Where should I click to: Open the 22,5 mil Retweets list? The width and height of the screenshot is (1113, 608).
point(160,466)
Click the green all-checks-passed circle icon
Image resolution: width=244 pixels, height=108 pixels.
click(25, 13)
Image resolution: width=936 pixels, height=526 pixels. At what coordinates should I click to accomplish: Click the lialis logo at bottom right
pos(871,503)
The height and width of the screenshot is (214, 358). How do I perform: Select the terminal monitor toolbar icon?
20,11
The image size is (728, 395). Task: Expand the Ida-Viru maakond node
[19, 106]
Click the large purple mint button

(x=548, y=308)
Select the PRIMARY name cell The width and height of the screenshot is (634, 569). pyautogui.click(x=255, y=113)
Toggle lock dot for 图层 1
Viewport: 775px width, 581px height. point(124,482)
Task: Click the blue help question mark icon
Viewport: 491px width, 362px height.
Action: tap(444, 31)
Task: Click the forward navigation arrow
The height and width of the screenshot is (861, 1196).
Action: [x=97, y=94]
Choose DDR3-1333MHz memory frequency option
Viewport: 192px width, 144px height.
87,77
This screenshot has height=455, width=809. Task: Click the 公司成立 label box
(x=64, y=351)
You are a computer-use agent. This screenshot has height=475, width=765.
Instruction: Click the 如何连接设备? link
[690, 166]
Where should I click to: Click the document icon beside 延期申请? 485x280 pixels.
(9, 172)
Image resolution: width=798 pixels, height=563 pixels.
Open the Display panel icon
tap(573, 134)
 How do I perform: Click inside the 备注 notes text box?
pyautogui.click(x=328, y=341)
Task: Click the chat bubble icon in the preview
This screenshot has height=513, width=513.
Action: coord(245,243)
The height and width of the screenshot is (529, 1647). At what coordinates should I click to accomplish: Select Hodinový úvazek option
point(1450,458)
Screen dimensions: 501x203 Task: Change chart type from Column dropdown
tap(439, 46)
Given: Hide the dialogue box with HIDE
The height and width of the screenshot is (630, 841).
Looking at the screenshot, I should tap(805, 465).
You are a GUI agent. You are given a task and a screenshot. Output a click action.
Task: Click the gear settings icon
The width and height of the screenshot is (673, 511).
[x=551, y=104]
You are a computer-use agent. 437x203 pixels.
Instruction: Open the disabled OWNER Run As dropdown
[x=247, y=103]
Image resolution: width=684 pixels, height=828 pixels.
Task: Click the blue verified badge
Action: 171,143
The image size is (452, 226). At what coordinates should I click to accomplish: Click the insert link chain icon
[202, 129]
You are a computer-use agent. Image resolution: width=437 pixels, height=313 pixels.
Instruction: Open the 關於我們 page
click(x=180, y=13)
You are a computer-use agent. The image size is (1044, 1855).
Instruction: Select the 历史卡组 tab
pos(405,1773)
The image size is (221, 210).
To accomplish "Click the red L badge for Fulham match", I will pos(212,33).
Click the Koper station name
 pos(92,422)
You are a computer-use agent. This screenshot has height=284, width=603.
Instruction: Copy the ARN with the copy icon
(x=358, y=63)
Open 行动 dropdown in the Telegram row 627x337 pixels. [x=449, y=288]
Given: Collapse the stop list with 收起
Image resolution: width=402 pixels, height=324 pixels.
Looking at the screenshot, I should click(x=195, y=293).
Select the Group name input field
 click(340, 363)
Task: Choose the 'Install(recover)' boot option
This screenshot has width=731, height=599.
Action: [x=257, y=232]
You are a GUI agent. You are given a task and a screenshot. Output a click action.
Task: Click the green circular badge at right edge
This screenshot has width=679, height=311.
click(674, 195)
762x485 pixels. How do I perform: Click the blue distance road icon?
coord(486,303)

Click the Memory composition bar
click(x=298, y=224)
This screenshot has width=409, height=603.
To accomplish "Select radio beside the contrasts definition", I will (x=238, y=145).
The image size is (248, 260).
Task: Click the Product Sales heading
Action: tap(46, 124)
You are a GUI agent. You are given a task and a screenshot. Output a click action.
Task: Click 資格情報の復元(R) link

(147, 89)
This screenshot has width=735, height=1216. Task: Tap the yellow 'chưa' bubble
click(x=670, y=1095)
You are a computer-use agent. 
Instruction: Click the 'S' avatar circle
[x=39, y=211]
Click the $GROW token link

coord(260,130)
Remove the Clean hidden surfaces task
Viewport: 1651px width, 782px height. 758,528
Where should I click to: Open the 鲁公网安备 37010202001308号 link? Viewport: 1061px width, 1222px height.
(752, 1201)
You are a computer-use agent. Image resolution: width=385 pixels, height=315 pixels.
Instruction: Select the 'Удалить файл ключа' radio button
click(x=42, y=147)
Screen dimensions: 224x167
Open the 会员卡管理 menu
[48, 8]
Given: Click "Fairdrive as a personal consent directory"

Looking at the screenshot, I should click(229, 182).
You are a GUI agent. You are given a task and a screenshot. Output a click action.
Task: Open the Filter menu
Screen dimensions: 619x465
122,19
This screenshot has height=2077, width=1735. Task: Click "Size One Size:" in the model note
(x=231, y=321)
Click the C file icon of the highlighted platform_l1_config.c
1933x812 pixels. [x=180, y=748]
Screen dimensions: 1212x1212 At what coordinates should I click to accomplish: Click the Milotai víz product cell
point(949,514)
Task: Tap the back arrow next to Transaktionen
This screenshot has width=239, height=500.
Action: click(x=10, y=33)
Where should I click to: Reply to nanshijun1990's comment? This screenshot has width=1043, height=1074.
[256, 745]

#### The problem
Using the listing above, copy exactly the line that contains "Task: Click the chat", the line that contains "Given: Collapse the stop list with 收起", and each line that falls between them.

#### Output
Task: Click the chat bubble icon in the preview
This screenshot has height=513, width=513.
Action: coord(245,243)
The height and width of the screenshot is (529, 1647). At what coordinates should I click to accomplish: Select Hodinový úvazek option
point(1450,458)
Screen dimensions: 501x203 Task: Change chart type from Column dropdown
tap(439, 46)
Given: Hide the dialogue box with HIDE
The height and width of the screenshot is (630, 841).
Looking at the screenshot, I should tap(805, 465).
You are a GUI agent. You are given a task and a screenshot. Output a click action.
Task: Click the gear settings icon
The width and height of the screenshot is (673, 511).
[x=551, y=104]
You are a computer-use agent. 437x203 pixels.
Instruction: Open the disabled OWNER Run As dropdown
[x=247, y=103]
Image resolution: width=684 pixels, height=828 pixels.
Task: Click the blue verified badge
Action: 171,143
The image size is (452, 226). At what coordinates should I click to accomplish: Click the insert link chain icon
[202, 129]
You are a computer-use agent. Image resolution: width=437 pixels, height=313 pixels.
Instruction: Open the 關於我們 page
click(x=180, y=13)
You are a computer-use agent. The image size is (1044, 1855).
Instruction: Select the 历史卡组 tab
pos(405,1773)
The image size is (221, 210).
To accomplish "Click the red L badge for Fulham match", I will pos(212,33).
Click the Koper station name
 pos(92,422)
You are a computer-use agent. This screenshot has height=284, width=603.
Instruction: Copy the ARN with the copy icon
(x=358, y=63)
Open 行动 dropdown in the Telegram row 627x337 pixels. [x=449, y=288]
Given: Collapse the stop list with 收起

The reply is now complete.